Es un coche al que cuesta ponerle pegas de consideración porque cumple muy bien en casi todos los aspectos. Es muy cómodo, tiene un habitáculo amplio y muy bien acabado, su sistema propulsor funciona con mucha suavidad y da buenas prestaciones (aunque no tanto como cabría pensar para más de 500 CV) y la autonomía eléctrica real es muy próxima a la homologada (es sencillo superar los 100 km con una sola carga). En el haber está el maletero, pequeño para el tamaño del coche, el tacto de la dirección (como todos los Omoda y Jaecoo) y el funcionamiento de las pantallas, muy mejorable. De todo ello hablamos detenidamente tanto en las impresiones del interior como en las de conducción.

Sistema propulsor

El Omoda 9 solo está disponible con un sistema propulsor híbrido enchufable al que la marca denomina SHS (Super Hybrid System). Es muy parecido al del mencionado Ebro S900 PHEV, con un motor de gasolina de 143 CV (eficiencia térmica del 44,5 %, muy alta) y tres eléctricos, uno de los cuales se encarga de mover las ruedas traseras (tiene tracción total, por tanto). La potencia máxima combinada del sistema es de 537 CV y el par, de 650 Nm (inicialmente, la marca comunicó un rendimiento diferente: 596 CV y 915 Nm).

Su funcionamiento es más complejo que el de la mayoría de sistemas híbridos enchufables de otros fabricantes y, además, permite mucha interacción por parte del conductor si éste así lo desea (hay más información en el apartado de técnica). Por ejemplo, es posible elegir entre dos modos de uso, tres modos de gestión de la energía, seis modos de conducción y tres para la frenada regenerativa. A pesar de todo, no es especialmente complejo y, si no se desea, no es necesario realizar ningún tipo de ajuste para que la conducción sea fluida y agradable (tal y como está configurado nada más arrancar se obtiene un muy buen equilibrio).

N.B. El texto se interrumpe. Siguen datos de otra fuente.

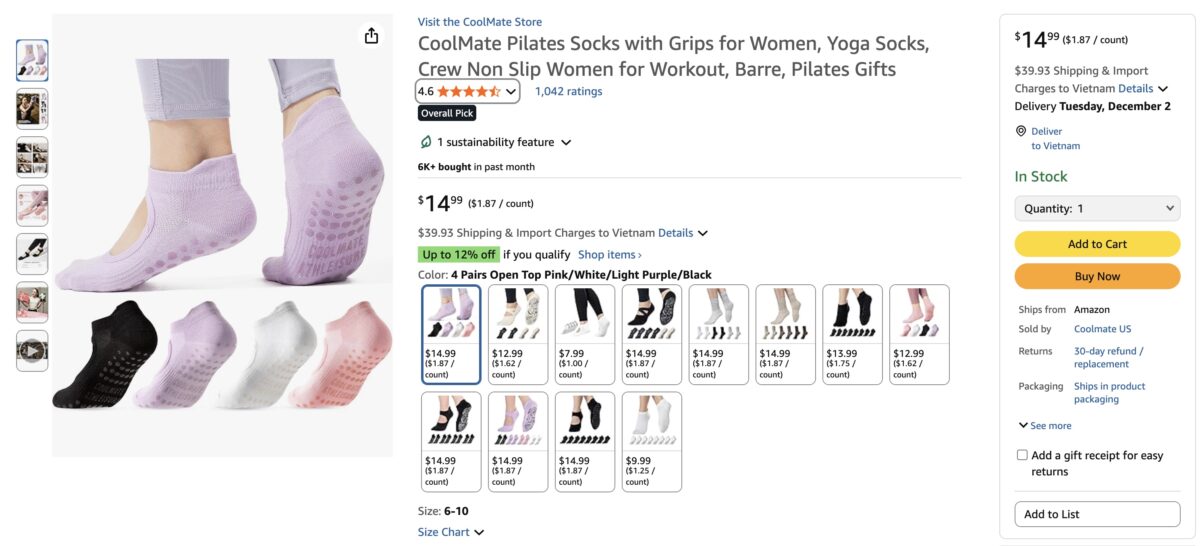Screen dimensions: 1200x546
Task: Click the Add to List button
Action: point(1097,514)
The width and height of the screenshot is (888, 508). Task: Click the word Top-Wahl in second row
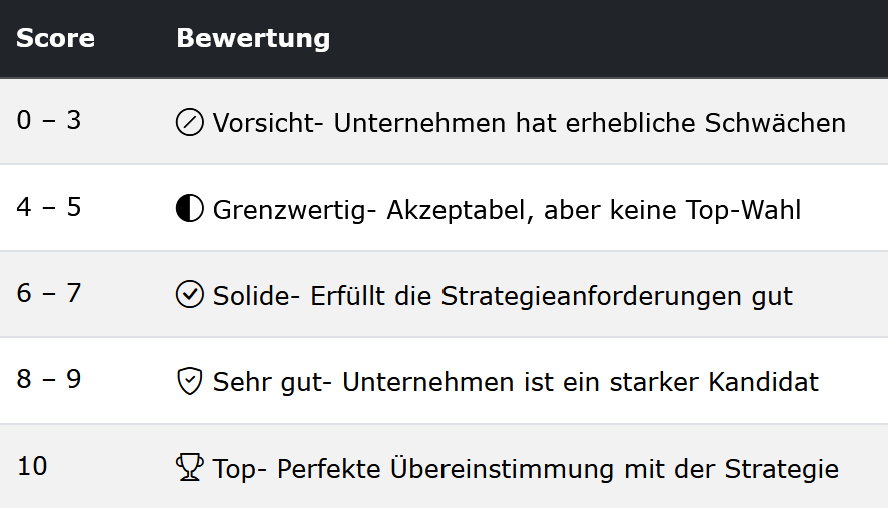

La batería tiene nada menos que 34,46 kWh de capacidad, que es más de lo que tienen muchos modelos elécricos. Eso implica que la autonomía eléctrica es superior a la media (145 km según la normativa WLTP, que no se quedan lejos en condiciones de circulación reales) pero que las recargas en corriente alterna se demoren más de lo normal (en una toma de 3,4 kW son necesarias casi 11 horas y en una de 6,6 kW —lo máximo que admite—, 5,5 horas). Afortunadamente, también admite recargas en corriente continua a un máximo de 65 kW (aunque nosotros hemos llegado a ver mucho más) con las que necesita poco más de 20 minutos para pasar del 15 al 80 %. De este asunto, así como del consumo del sistema propulsor, damos más detalles en el apartado de consumo y recarga.

Equipamiento y otros detalles

El Omoda 9 solo está disponible con un nivel de equipamiento que se llama Premium y que es cerrado, es decir, que todo es de serie y no hay opciones que se puedan elegir (salvo la pintura mate, que cuesta 800 €). Algunos de los elementos con los que cuenta son los siguientes: llantas de aleación de 20 pulgadas, un sistema de iluminación ambiental, tapicería de piel Nappa, asientos delanteros eléctricos, con memorias de posición, calefacción, ventilacion y masajes, traseros con ajuste en inclinación del respaldo y calefactados, un techo panorámico de cristal, faros matriciales de ledes o un conjunto de cámaras que generan numerosas vistas del coche (y que son de mucha calidad).

Para la suspensión, Omoda emplea un esquema delantero de tipo McPherson y uno trasero de tipo multibrazo. Además, los amortiguadores están controlados electrónicamente, de manera que el conductor puede modificar la dureza de los mismos (las diferencias, aunque apreciables, no son demasiado grandes; todos los ajustes están muy enfocados hacia el confort de marcha).